(Records from a collection)
______

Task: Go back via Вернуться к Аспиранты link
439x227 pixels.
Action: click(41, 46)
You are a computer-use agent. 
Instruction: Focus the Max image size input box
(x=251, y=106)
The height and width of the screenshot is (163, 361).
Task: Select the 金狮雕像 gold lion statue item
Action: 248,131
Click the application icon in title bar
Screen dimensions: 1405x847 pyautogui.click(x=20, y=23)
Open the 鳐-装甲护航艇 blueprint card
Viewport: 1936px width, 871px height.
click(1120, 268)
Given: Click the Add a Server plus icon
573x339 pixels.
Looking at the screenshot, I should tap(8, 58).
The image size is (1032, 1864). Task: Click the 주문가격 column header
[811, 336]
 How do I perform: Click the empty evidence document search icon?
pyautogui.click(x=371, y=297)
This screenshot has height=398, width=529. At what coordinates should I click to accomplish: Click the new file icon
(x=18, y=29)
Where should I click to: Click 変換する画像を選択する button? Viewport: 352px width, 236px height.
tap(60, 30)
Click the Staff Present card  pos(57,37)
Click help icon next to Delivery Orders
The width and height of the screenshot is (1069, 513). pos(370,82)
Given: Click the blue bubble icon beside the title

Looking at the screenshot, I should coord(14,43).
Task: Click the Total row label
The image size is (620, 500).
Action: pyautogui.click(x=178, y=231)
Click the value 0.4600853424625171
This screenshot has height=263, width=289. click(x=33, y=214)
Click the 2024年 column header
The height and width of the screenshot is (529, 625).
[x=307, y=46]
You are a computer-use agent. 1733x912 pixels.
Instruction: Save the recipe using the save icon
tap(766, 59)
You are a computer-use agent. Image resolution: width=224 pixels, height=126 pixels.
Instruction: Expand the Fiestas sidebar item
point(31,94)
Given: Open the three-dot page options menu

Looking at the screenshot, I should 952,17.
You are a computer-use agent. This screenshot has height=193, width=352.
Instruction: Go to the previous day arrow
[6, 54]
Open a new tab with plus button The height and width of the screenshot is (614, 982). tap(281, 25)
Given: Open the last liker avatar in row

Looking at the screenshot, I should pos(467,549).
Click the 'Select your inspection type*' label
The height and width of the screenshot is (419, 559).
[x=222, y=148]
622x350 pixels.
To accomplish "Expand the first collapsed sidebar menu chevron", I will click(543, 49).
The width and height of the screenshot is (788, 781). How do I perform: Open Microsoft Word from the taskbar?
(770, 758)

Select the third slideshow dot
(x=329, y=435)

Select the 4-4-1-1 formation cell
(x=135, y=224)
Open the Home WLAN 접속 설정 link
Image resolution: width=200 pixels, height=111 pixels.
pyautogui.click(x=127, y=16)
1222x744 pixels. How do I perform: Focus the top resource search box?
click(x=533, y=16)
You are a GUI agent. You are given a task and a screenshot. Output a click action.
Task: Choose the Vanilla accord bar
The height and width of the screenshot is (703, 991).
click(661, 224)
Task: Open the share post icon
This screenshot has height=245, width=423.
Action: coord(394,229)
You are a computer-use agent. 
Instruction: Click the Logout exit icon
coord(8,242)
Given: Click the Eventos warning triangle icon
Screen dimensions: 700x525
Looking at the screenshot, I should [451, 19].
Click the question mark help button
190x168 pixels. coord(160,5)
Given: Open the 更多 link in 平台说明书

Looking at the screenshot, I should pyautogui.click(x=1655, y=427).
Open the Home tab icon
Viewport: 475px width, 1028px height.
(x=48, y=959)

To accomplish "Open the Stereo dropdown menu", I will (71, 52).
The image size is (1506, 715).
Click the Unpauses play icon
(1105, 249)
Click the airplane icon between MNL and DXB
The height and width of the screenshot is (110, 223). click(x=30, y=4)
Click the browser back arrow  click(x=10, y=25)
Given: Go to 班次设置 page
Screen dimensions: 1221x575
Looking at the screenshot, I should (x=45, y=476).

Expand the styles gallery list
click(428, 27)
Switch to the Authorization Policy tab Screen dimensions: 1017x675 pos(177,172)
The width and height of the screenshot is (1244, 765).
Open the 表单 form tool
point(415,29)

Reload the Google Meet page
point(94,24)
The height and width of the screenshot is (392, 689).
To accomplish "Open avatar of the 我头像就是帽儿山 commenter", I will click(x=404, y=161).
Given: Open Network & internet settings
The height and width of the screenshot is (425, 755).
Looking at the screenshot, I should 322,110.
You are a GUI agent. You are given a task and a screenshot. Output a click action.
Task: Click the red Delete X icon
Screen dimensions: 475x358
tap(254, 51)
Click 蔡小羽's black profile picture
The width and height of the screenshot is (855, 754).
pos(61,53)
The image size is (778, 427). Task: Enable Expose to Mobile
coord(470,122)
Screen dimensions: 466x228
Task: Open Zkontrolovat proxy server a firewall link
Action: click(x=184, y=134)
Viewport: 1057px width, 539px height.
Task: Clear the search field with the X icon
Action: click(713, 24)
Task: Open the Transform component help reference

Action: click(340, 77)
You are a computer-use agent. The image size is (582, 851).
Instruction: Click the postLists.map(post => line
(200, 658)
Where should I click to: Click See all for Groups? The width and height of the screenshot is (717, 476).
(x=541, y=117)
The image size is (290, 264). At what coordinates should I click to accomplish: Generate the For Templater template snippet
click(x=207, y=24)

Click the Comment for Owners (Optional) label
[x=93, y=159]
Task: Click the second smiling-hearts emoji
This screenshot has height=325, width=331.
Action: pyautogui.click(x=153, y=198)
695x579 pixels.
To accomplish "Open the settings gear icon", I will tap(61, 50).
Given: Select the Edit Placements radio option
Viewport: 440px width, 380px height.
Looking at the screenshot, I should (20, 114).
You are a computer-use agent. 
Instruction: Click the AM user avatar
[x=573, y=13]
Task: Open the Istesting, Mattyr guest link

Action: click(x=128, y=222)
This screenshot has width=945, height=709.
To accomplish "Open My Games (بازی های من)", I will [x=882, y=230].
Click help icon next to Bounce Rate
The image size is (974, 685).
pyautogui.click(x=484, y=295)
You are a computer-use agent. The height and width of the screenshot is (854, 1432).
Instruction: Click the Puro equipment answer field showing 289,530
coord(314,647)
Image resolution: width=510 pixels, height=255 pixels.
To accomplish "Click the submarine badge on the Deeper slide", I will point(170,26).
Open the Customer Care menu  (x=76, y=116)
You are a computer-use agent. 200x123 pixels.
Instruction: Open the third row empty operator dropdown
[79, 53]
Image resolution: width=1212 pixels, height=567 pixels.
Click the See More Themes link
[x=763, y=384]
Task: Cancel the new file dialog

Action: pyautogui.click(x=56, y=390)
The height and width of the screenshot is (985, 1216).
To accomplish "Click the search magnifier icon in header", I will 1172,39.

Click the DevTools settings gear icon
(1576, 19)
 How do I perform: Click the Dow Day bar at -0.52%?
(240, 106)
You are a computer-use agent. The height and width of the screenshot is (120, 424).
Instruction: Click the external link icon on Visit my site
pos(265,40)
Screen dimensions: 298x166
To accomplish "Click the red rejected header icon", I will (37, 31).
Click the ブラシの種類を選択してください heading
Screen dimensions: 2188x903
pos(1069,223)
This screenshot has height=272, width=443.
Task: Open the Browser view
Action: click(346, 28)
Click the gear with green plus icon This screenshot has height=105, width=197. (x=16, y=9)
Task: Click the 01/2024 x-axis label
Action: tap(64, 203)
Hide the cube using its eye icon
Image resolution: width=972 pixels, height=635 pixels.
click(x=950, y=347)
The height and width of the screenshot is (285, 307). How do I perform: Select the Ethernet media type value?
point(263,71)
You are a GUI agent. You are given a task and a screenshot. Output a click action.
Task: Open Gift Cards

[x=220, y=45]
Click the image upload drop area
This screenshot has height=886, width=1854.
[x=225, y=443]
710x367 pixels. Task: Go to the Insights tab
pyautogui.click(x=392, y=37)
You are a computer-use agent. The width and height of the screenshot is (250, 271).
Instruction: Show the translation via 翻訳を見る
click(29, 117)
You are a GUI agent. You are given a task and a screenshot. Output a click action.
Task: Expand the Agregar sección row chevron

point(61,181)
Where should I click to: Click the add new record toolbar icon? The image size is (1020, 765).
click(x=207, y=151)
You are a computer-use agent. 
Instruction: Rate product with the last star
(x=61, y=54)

______

• _ASSIGNMENT_
Lines from the entries that contain the word "back" are what the answer must hold.

• _ANSWER TO THIS EXERCISE_
Task: Go back via Вернуться к Аспиранты link
Click the browser back arrow  click(x=10, y=25)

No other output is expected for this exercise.